One part of the entries below is wanted: the lines from the one containing "Given: Bookmark this page with the star icon" through the one containing "Toggle the select-all". Write those out exactly and nothing else.

[Data to examine]:

§

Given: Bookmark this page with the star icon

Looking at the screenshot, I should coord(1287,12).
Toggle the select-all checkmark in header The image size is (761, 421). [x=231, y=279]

§

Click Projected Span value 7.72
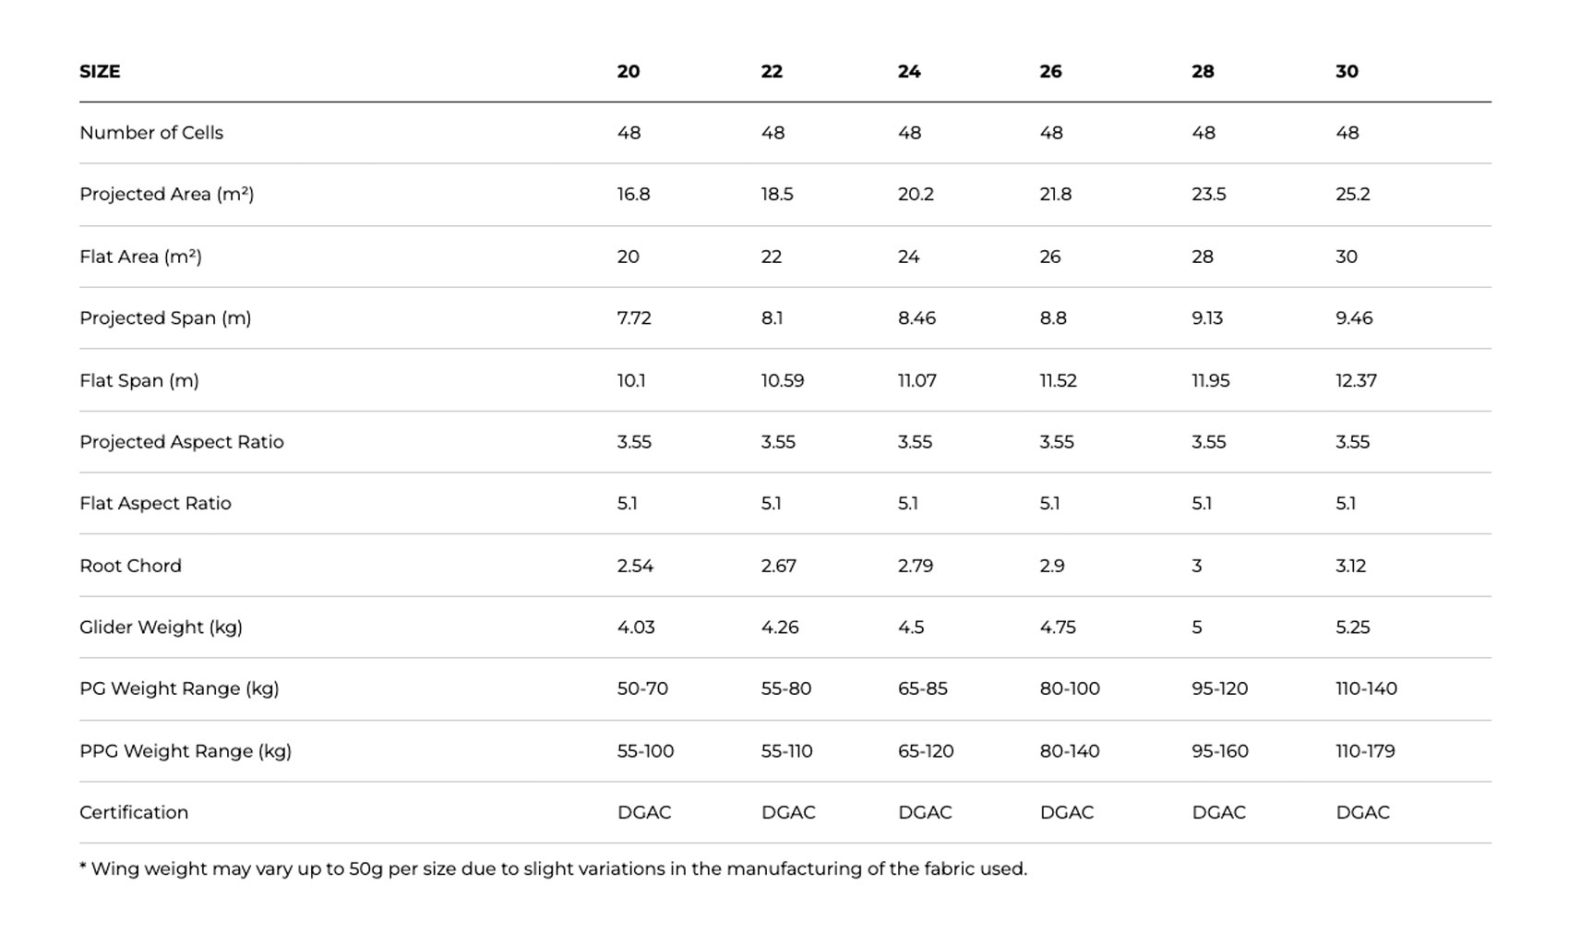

§

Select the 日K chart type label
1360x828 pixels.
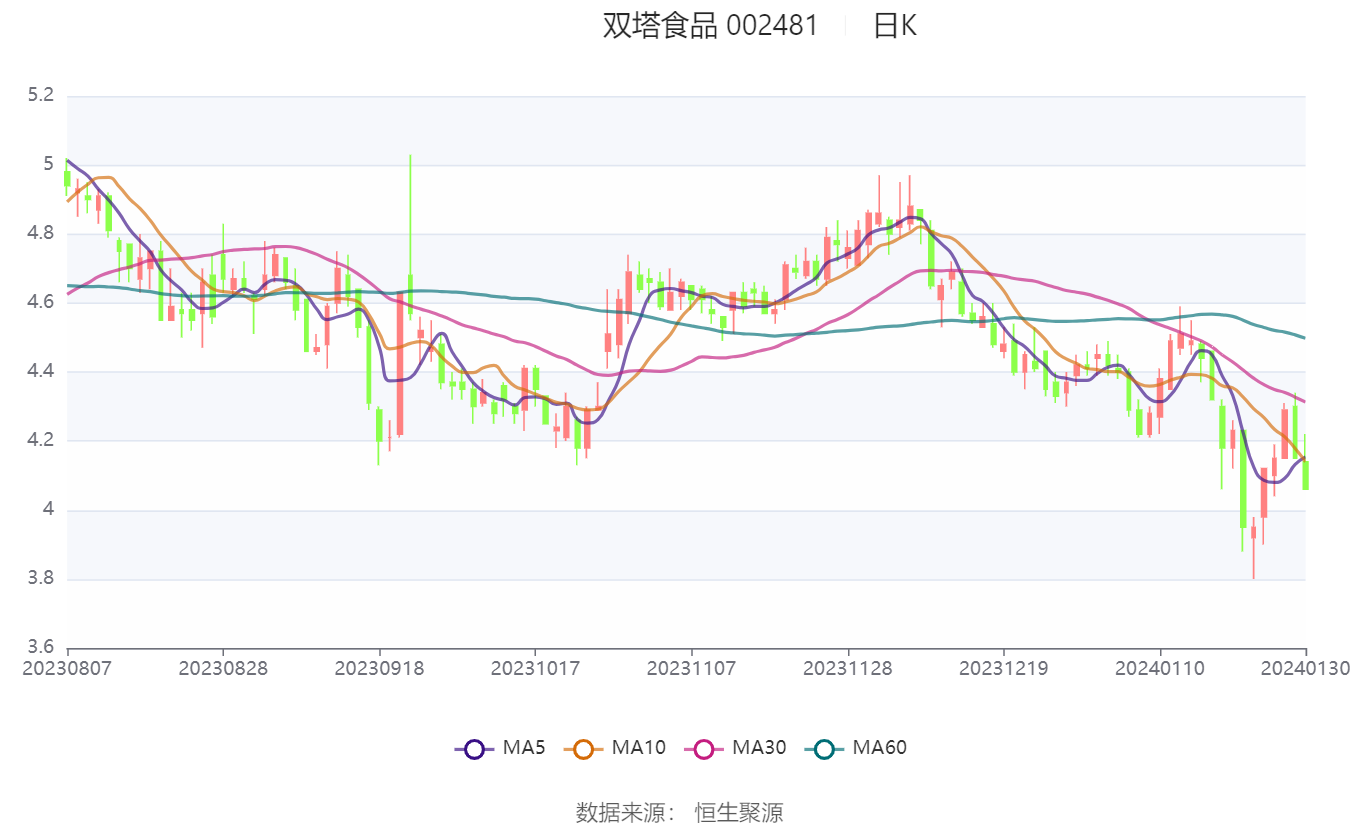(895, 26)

§

[Written solution]:
Given: Bookmark this page with the star icon

Looking at the screenshot, I should coord(1287,12).
Toggle the select-all checkmark in header The image size is (761, 421). [x=231, y=279]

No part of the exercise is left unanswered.